As an example, VSP processing may create wavefields that may be expressed in terms of different time coordinates, or time frames. VSP survey arrival times for downgoing arrivals tends to increase with respect to receiver depth while upgoing reflection times from a subsurface horizon tend to decrease with respect to increasing receiver depth (e.g., where a receiver is closer to a reflector). Thus, slopes for arrival times of downgoing and upgoing arrivals can have different signs.

As to VSP data processing, as an example, in field record time (FRT), downgoing compressional events have opposite time-dip from upgoing events. For example, consider TT to be a first-arrival traveltime for downgoing arrivals. In such an example, a time frame advanced by first-arrival time by subtracting time TT, would flatten a downgoing wave and steepen a slope of upgoing events, for example, possibly causing aliasing of upgoing energy. As an example, a time frame delayed by first-arrival time (CTT) may flatten upgoing events for zero source-to-receiver lateral offset and, for example, horizontal reflectors. As an example, a time shift may effectively place an upgoing compressional event in a two-way time frame, for example, comparable with common midpoint (CMP) data.

As an example, corridor stacking may be performed in a CTT time frame. In such a domain, corridor stacking may involve summation of upgoing reflection energy along a line, for example, a line of constant time. Such VSP processing may involve separation of upgoing wavefields and downgoing wavefields. For example, during processing, first-arrival times may be subtracted from a downgoing wavefield in a CTT time frame (e.g., CTT domain). In such an example, application of f-k filtering (e.g., frequency-wavenumber filtering) may separate out an upgoing reflected wavefield and leave a downgoing wavefield. As an example, median filtering may be applied to enhance signal-to-noise ratio. As an example, waveshaping a downgoing wavelet may produce a deconvolved downgoing wavefield.

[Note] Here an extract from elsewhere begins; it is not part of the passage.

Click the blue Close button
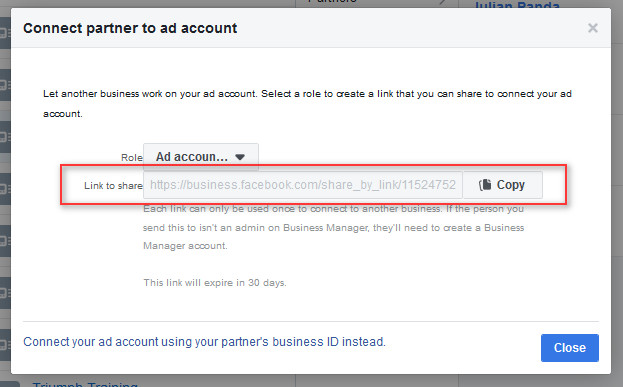Screen dimensions: 623x387 [569, 348]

FIG. 8 shows examples of methods 830 and 850 that include acquisition of vertical seismic profiles (VSPs), for example, as indicated in a plot 810 that illustrates an approximation of data for a top geophone VSP 812 and data for a bottom geophone VSP 814 (e.g., spectra between deepest and shallowest VSP geophones).

As an example, a Q-factor may be defined as a measure of anelastic attenuation of seismic waves. As mentioned, a Q-factor can have an effect on phase, amplitude and resolution of a seismic signal. As an example, a high Q-factor value may indicate minimal attenuation (e.g., consider granite) whereas a low Q-factor value (e.g., consider weathered sedimentary rocks) may indicate considerable attenuation. As an example, an inverse Q-factor filter may be implemented in an effort to increase bandwidth and correct amplitudes of borehole data and surface seismic data. As an example, a Q-factor may be measured using a VSP downgoing wavefield, for example, where a seismic wavefield is sampled by geophones in a borehole as the wavefield travels down through the Earth. As an example, spectral ratios may be calculated between receiver pairs in a VSP, which may, in turn, be used to determine Q-factor values, for example, with respect to depth. As an example, confidence values may be assigned or determined for such Q-factor values (e.g., per confidence in spectral slope, etc.).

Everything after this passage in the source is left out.